• GIVEN PASSAGE
* start *
Ive emailed a seller on ebay and they said the lactol is not suitable for mice just kittens and puppies


----------



## Megzilla

geordiesmice said:


> My pregnant and nursing does get scrambled egg and all the pups are nice and plump I add a bit cows milk to the egg although cows milk has no nutritional value to a mouse.The litters I have at the moment look really healthy and so do the does which is important.


From what i've read, cows milk causes diarrhea :S


----------



## WoodWitch

geordiesmice said:


> Ive emailed a seller on ebay and they said the lactol is not suitable for mice just kittens and puppies


Lots of us here breeders use lactol as additional nutrition for our mice. It's great and WE recommend it (I sprinkle it over their food too!)


----------



## geordiesmice

Not see any diarrhea


----------



## WoodWitch

No, no diarrhea, but then we are only talking giving a _little_ as a supplement, not as a full dietary switch.
xx


----------



## SephysManda

Megzilla said:


> Just out of interest, why are you against soy products??
* end *
• PROBLEMS TO WORK ON
1 - Name every distinct username that appears as a post header in the forum thread about feeding lactol to mice, listing each name once.
2 - From the forum thread about feeding lactol to mice, extract the stretch from "No, no diarrhea, but" through "against soy products??".

• COLLECTED MATERIAL
* start *
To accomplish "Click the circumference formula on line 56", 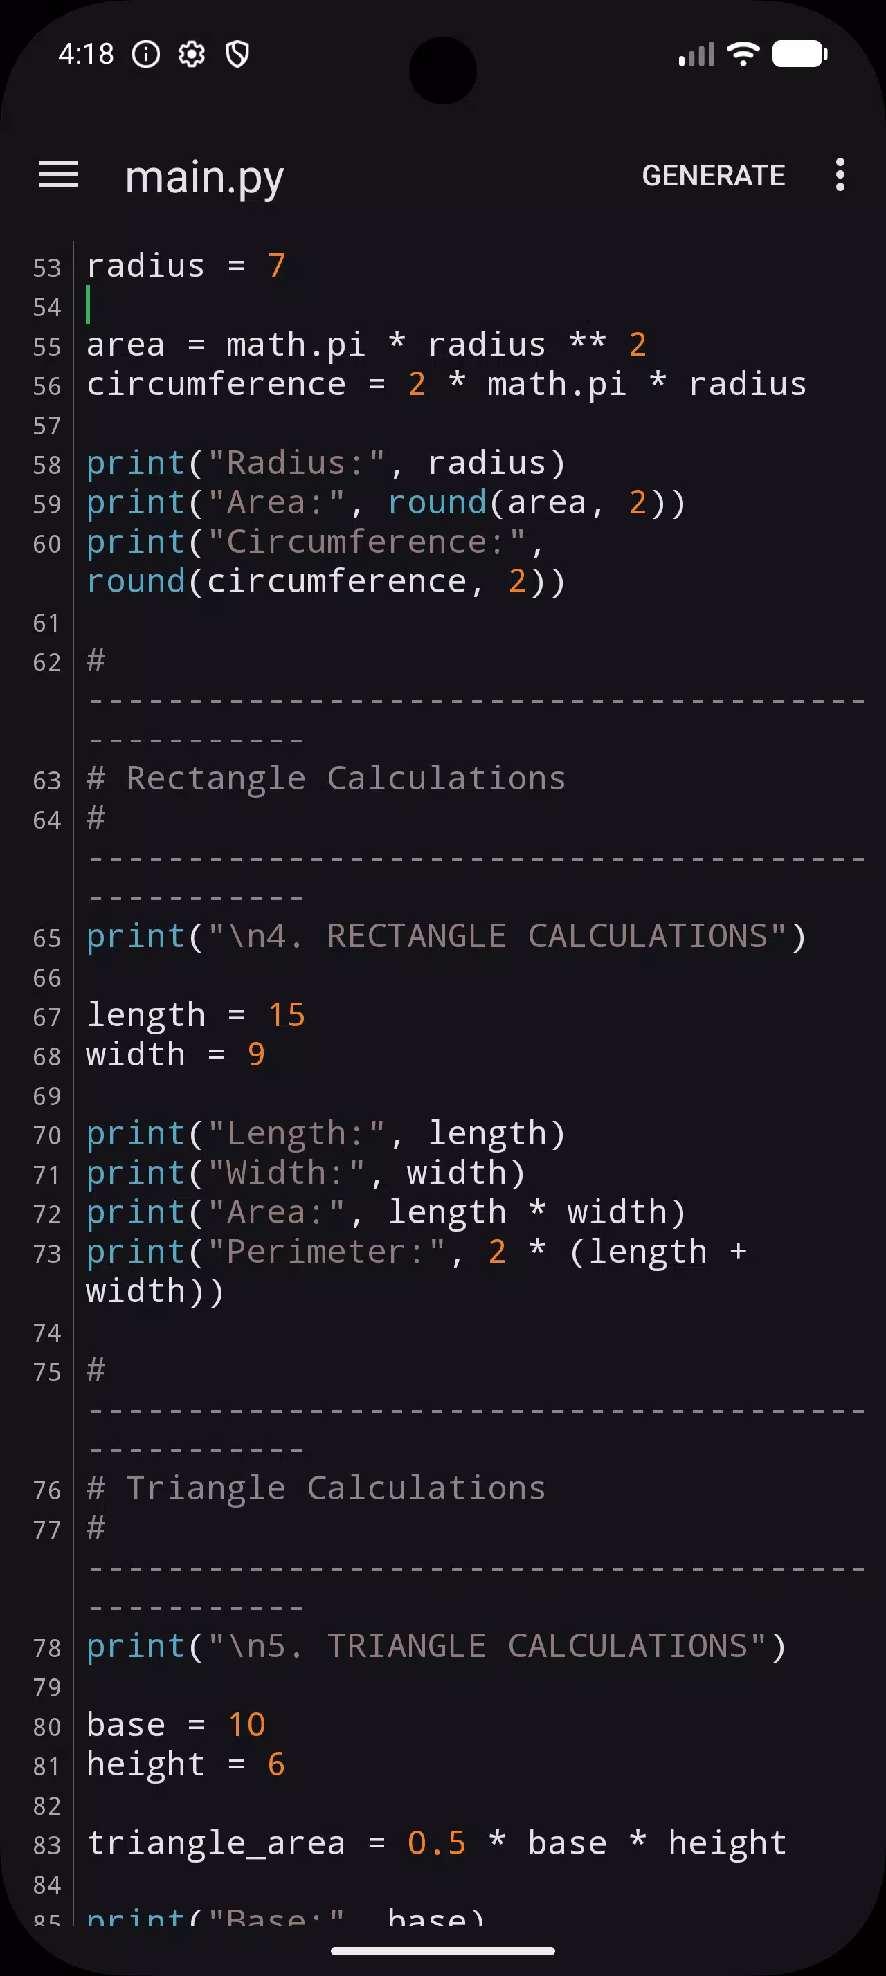I will click(x=446, y=384).
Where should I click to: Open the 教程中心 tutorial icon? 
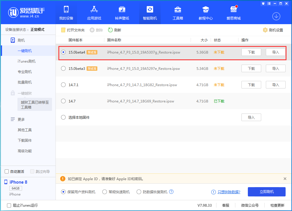[206, 10]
* end *
• COMPLETE ANSWERS
1 - Megzilla, WoodWitch, geordiesmice, SephysManda

2 -
No, no diarrhea, but then we are only talking giving a _little_ as a supplement, not as a full dietary switch.
xx


----------



## SephysManda

Megzilla said:


> Just out of interest, why are you against soy products??